Creyente como es en la audacia, en los triunfos circunstanciales y en el sistema práctico de la autoridad, en un año, Alvarado expide cuatrocientos diez decretos. Cree haber hecho una nueva sociedad. No considera la aptitud para modelar la mentalidad humana; mas como no sólo se propone remediar los males políticos, económicos y sociales, sino también fía en enmendar los errores morales, decreta el estado seco y prohibe las corridas de toros, porque éstas como el coso romano, prostituyen y matan; y posiblemente con el auxilio literario de Médiz Eolio, ha de decir que para el pueblo de Yucatán son preferibles al circo romano y a la crueldad del torero las felices noches de Eyron en Génova ... las dulces veladas de Shakespeare ... la música positiva de Wagner.
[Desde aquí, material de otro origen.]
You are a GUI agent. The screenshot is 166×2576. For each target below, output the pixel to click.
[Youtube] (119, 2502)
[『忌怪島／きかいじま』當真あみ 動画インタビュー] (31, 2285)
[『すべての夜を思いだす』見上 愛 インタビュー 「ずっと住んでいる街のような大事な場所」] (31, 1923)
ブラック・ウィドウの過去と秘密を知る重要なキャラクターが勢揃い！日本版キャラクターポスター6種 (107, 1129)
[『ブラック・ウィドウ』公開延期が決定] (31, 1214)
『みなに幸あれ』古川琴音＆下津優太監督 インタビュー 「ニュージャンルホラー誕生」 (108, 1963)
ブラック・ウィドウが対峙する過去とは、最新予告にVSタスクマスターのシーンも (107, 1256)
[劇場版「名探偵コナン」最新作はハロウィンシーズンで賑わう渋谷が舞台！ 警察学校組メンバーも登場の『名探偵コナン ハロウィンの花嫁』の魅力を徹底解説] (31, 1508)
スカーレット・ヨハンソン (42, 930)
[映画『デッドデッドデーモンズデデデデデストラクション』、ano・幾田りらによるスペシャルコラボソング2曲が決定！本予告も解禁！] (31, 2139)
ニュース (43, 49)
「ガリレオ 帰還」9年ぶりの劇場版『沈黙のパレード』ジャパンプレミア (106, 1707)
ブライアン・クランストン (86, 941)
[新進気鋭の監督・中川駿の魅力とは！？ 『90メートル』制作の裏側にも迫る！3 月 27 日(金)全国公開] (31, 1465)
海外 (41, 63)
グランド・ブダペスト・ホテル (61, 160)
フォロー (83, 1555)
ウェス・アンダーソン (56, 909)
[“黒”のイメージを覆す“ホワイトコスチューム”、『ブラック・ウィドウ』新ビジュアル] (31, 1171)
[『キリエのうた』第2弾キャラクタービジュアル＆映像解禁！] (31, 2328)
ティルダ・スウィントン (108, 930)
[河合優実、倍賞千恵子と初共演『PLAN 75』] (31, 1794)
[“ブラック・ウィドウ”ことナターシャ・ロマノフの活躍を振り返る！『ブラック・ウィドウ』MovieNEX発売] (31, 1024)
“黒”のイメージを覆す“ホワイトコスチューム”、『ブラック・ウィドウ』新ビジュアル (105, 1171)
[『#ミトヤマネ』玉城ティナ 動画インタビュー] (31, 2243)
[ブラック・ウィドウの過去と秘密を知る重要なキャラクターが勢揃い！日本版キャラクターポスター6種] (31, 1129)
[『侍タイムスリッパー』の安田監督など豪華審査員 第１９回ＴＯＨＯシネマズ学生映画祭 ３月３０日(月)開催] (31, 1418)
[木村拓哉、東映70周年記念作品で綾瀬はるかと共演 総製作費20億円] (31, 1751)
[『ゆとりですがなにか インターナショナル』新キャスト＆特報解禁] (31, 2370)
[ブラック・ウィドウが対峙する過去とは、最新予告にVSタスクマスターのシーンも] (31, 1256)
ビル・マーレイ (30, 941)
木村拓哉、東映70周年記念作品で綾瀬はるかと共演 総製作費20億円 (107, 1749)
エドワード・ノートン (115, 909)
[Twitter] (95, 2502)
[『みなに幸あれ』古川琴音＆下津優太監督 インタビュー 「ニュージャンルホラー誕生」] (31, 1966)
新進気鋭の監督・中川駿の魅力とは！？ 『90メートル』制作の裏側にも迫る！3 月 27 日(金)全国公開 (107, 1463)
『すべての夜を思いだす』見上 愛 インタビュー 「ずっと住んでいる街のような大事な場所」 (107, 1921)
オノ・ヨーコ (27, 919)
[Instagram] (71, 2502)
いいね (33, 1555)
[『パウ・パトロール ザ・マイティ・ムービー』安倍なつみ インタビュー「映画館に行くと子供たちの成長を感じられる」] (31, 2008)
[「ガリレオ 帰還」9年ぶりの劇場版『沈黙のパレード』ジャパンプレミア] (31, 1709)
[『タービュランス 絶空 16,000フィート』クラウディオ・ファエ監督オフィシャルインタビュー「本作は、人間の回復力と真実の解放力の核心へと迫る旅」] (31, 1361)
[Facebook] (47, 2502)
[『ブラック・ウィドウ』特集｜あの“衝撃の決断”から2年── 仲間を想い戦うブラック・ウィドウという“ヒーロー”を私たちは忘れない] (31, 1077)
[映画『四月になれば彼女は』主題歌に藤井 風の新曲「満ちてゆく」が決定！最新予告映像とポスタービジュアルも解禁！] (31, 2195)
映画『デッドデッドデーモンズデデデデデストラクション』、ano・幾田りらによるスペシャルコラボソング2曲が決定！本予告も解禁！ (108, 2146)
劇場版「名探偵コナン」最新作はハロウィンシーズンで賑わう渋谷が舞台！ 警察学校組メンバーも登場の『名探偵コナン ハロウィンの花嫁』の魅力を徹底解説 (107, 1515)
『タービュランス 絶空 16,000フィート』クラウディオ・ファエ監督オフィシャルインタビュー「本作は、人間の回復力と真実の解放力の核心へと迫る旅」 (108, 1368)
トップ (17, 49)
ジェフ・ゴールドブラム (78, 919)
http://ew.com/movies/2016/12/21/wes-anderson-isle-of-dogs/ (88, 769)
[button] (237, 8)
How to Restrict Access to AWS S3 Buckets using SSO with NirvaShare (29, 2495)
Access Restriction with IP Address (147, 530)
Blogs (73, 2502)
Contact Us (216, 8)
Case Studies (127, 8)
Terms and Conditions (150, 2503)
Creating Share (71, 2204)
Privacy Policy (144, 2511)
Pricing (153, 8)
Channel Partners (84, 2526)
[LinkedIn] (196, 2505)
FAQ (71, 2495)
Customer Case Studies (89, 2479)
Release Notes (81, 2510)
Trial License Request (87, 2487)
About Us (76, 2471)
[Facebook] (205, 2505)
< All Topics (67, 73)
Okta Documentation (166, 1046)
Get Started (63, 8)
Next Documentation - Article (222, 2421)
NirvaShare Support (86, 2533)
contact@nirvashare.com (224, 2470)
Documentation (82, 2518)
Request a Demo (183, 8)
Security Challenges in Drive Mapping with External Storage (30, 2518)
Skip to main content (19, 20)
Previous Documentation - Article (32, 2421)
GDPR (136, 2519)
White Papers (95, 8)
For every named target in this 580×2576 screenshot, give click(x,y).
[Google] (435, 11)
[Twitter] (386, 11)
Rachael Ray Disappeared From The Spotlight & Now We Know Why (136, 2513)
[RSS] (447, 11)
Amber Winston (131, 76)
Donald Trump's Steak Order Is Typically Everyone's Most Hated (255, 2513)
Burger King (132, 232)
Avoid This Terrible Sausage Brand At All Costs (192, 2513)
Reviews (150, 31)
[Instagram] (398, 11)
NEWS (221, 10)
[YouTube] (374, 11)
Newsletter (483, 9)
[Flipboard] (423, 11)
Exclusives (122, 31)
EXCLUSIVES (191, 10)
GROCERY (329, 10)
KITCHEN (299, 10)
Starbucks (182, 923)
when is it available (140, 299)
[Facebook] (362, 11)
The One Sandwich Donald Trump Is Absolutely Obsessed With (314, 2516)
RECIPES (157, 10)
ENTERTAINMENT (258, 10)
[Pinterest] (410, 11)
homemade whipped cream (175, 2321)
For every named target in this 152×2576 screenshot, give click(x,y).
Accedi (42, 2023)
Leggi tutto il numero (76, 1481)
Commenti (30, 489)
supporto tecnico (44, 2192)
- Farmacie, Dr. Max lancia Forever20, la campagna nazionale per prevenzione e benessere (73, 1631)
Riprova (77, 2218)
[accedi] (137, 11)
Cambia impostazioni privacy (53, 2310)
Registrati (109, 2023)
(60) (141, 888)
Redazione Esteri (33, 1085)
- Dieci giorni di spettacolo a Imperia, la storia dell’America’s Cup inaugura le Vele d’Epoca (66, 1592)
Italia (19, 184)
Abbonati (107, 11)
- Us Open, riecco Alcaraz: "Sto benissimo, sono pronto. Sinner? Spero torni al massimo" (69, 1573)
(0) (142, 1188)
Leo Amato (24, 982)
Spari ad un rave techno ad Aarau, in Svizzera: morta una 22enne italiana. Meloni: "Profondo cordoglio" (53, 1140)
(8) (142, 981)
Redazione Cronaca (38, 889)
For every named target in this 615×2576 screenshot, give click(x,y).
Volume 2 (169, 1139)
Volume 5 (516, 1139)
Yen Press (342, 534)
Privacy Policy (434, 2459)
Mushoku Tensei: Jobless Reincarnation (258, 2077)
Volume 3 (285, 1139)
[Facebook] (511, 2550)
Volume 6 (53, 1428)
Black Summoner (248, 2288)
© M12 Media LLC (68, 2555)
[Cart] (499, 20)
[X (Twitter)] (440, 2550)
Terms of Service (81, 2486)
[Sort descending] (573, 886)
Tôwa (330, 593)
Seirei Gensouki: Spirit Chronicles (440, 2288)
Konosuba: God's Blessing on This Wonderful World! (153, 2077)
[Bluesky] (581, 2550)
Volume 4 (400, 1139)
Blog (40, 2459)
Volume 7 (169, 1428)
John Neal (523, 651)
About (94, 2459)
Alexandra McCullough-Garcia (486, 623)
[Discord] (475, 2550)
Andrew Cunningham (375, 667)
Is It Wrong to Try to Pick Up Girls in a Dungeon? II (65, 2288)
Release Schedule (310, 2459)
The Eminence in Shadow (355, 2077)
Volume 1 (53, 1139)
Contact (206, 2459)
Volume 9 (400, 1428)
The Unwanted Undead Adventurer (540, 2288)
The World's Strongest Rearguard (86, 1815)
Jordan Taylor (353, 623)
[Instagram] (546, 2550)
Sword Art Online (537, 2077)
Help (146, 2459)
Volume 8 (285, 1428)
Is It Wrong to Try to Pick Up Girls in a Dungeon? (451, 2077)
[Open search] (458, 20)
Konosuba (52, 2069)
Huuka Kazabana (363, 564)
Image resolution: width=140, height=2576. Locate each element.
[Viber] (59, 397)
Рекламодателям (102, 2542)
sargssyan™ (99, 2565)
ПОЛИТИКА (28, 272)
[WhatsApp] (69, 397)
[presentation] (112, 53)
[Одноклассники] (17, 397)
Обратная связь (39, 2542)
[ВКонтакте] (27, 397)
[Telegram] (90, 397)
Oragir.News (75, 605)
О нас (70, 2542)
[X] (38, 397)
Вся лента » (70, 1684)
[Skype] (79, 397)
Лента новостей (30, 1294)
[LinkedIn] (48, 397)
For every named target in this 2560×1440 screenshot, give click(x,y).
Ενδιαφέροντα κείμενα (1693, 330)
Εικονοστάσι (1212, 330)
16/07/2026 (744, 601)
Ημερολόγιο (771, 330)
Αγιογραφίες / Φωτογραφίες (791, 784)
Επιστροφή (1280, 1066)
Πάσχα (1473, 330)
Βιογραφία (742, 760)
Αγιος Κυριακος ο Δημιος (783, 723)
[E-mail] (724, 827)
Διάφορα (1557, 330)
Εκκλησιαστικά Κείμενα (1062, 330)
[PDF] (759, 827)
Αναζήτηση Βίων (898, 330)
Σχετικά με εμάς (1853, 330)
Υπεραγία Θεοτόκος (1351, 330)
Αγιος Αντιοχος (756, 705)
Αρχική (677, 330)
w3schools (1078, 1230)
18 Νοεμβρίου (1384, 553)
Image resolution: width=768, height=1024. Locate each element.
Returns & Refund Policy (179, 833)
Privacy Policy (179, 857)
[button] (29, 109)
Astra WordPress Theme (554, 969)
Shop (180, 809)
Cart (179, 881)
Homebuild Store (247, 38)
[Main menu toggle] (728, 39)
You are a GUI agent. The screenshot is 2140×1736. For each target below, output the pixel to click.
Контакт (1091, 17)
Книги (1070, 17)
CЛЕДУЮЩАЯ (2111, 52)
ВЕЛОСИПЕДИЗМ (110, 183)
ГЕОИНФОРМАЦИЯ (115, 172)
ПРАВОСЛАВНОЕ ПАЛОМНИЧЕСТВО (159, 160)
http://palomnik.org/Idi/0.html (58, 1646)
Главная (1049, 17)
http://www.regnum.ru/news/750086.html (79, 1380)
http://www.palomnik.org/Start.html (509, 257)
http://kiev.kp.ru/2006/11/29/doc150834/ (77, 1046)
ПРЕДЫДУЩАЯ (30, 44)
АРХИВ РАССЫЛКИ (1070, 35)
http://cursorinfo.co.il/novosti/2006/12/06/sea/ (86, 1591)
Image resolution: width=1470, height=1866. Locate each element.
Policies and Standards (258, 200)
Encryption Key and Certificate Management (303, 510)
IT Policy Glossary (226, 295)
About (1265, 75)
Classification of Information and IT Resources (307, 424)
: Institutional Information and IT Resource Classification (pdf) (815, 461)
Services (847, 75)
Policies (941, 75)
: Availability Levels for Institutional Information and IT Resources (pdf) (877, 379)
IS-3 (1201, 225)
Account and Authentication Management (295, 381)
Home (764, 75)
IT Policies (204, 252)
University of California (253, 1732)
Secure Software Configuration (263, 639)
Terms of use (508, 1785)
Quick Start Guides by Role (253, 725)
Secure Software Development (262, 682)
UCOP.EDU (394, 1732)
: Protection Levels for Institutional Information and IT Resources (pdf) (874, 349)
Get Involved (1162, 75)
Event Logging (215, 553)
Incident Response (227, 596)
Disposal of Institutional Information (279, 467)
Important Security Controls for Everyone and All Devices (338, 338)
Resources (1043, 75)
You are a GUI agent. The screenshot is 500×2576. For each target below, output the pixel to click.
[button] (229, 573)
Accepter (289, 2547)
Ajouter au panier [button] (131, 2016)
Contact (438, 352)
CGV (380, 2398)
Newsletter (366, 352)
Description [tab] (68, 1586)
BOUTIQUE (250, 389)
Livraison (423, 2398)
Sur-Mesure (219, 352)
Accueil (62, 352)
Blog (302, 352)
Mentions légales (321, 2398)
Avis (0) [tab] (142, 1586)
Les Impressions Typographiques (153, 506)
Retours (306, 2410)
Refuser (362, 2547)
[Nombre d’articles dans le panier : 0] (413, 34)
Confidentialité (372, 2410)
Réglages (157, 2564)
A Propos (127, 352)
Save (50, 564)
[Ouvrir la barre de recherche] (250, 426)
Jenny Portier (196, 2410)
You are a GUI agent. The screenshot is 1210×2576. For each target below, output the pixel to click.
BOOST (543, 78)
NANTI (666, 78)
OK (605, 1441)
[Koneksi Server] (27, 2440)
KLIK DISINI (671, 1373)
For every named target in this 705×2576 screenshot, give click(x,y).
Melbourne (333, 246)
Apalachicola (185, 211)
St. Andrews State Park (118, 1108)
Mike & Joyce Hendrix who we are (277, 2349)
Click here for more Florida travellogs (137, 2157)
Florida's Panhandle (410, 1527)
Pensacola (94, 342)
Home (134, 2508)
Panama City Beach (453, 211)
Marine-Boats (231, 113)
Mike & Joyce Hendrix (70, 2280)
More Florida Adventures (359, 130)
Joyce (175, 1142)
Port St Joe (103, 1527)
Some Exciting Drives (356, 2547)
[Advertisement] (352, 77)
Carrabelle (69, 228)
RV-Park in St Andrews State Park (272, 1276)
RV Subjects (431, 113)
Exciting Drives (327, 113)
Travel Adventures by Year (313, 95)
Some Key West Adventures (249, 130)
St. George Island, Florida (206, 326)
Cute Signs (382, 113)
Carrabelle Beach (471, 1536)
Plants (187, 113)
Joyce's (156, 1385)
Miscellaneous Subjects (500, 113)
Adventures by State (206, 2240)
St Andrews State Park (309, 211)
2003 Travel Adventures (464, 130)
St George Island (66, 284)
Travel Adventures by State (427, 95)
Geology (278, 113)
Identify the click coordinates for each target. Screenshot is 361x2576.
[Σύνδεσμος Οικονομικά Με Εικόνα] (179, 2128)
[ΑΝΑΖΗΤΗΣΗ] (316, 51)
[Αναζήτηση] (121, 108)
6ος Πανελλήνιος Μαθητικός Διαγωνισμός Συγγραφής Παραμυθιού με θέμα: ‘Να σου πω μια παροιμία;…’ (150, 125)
En medio de esa euforia que se produce en quien por vez primera, y sin formación previa, ha llegado al mando y gobierno de un pueblo, el general Alvarado no pasaba inadvertida la prosperidad económica de Yucatán, que no atribuía a las causas externas producidas por la Guerra Europea, sino al efecto de la legislación alvaradista; y así, engreído en su tarea y amando entrañablemente a los yucatanenses,consideró, en grado superlativo, el bien que él creía que el Estado era capaz de realizar.

Llegó de tal suerte el general Alvarado, en el 25 de diciembre (1915), al decreto número 410, por el cual convocaba a un congreso femenino; y al vislumbrar la aurora de 1916, pudo estar seguro de que, ya victorioso el carrancismo, y por lo mismo necesitado de auxilios económicos, el estado de Yucatán, con los recursos que le proporcionaba las ventas de henequén, estaría en posibilidad de comprar barcos y ferrocarriles, establecer bancos y empresas industriales. La cabeza de Alvarado era con todo esto, el magno espejo del espíritu creador que nació en México con la Revolución.